The Bureau of Reclamation has released two funding opportunities for fiscal year 2018 through its Drought Response Program, which is part of the Department of the Interior’s WaterSMART program. These funding opportunities are available for entities to develop drought contingency plans and build long-term solutions to drought.
The U.S. Senate has confirmed Brenda Burman as the U.S. Department of the Interior Bureau of Reclamation Commissioner. She is the first woman to ever lead the Bureau.
Seniority in water rights is in many places a precious asset, but not a guarantee that the right won’t be taken away. That may happen in the case of Martha Carr, who lives in Burbank, California but owns property in South Dakota. He was the eventual inheritor of Robert Wittke, a settler who had filed for the right at French Creek near Custer in 1878.
The Texas Commission on Environmental Quality has held off until at least mid-December intervention in a water use battle over the San Saba River, where are landowners say that upstream farmers have been over-pumping water.
They maintain the upstream users have been pumping in excess of their permitted water rights, and have asked for a watermaster to control that use.
The Bureau of Reclamation and State of Utah are initiating negotiations for a water exchange contract, which proposes exchanging the state’s assigned Green River water right for use of Colorado River Storage Project water released from Flaming Gorge Dam. The negotiation meeting is scheduled for Monday, December 4, 2017, at 1:00 p.m. at the Dixie Convention Center, 1835 South Convention Center Drive, St. George, Utah.
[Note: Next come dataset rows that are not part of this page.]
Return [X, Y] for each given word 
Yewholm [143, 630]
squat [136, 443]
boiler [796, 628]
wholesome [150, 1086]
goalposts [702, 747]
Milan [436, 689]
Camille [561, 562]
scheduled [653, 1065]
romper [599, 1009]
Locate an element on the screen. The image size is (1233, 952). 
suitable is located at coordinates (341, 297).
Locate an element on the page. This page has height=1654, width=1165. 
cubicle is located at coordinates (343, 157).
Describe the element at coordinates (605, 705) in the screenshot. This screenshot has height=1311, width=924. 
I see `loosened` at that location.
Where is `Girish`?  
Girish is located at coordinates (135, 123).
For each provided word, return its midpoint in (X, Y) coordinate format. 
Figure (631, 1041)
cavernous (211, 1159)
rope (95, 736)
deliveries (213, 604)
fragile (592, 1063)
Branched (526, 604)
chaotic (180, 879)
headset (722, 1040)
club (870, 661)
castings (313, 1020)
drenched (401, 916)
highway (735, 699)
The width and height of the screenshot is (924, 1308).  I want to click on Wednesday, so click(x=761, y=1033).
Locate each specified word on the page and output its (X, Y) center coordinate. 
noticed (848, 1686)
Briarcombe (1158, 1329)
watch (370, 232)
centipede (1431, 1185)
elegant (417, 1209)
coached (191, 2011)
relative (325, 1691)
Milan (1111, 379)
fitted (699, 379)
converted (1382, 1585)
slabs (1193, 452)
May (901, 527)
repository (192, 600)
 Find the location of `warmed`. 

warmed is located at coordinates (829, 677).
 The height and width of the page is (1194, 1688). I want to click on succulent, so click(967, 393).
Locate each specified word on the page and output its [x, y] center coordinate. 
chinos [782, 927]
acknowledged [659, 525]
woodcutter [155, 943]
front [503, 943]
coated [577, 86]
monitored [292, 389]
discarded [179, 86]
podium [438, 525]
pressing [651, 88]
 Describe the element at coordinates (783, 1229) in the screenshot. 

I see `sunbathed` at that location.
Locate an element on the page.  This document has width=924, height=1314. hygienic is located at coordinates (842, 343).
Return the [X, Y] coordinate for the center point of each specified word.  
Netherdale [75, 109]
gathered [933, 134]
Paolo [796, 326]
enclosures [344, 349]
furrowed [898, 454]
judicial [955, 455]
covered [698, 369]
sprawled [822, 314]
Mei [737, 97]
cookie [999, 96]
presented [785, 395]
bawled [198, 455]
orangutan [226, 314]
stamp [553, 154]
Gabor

Will the Governor’s Drought Interagency Coordinating Group recommend to Governor Ducey that he add the approaching “water year” to the State’s lengthy string of official drought years? Or will the panel recommend that the official dry spell designation end in Arizona, thus following in the footsteps of California, where that state’s drought designation was lifted in the wake of its extraordinarily wet winter? Considering that much of Arizona remains in the same long-term state of drought it has experienced since the mid-1990s, the ICG’s recommendation for maintaining the declaration was not the toughest of calls, as it turned out.